◆ TASK DESCRIPTION ◆
Which lines of the entries contain the string "computer"? Copy each of them.

◆ INFORMATION ◆
───
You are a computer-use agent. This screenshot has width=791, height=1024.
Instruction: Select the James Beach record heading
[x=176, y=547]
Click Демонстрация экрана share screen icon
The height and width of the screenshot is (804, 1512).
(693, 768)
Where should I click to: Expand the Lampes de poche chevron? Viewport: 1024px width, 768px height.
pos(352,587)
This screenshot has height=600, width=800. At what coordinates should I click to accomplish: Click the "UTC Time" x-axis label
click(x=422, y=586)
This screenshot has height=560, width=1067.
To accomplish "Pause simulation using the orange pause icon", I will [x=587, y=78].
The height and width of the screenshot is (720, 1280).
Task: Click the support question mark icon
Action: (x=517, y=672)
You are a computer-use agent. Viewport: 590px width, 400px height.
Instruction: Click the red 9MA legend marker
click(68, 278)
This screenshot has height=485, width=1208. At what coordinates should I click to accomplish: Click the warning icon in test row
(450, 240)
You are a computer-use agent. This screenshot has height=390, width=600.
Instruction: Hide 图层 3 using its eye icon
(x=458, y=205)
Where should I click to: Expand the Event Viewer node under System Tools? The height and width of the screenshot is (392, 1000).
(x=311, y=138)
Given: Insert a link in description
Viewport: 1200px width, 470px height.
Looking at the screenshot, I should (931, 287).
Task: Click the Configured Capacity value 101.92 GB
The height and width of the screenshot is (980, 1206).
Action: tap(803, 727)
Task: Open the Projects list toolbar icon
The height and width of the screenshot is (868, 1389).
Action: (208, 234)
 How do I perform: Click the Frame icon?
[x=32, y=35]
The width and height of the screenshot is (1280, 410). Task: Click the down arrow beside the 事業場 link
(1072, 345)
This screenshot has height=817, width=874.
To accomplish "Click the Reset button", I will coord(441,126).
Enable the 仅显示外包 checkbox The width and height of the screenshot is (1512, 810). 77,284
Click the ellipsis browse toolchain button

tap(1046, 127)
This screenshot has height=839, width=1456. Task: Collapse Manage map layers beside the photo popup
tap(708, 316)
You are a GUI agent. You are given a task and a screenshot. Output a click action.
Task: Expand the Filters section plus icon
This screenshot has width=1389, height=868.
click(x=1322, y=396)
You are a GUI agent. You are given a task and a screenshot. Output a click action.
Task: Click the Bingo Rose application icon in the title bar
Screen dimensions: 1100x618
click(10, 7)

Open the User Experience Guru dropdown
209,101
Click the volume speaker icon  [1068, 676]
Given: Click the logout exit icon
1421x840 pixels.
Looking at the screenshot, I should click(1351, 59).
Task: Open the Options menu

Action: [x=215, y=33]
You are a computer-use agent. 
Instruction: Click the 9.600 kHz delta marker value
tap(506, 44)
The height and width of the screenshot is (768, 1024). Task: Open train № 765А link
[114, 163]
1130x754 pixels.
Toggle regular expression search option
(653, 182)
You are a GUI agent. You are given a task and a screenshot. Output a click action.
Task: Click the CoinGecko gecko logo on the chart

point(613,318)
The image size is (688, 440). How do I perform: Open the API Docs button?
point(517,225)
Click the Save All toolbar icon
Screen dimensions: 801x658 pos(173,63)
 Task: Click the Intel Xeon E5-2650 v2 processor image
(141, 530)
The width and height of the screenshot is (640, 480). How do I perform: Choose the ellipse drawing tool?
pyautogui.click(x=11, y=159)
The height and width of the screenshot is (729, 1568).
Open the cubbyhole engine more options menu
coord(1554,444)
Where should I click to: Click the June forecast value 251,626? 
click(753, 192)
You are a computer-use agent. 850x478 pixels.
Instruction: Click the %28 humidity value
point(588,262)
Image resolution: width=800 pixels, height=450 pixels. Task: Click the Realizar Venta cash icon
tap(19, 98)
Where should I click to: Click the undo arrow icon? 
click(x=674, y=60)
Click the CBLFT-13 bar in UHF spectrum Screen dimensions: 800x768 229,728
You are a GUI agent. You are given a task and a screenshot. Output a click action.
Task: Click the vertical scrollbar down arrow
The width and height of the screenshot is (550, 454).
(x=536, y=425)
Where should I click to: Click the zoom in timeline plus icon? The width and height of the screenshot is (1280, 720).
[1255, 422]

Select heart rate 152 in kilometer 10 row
───
◆ YOUR RESPONSE ◆
You are a computer-use agent. This screenshot has width=791, height=1024.
You are a computer-use agent. Viewport: 590px width, 400px height.
You are a computer-use agent. This screenshot has height=390, width=600.
You are a computer-use agent. 
You are a computer-use agent. 850x478 pixels.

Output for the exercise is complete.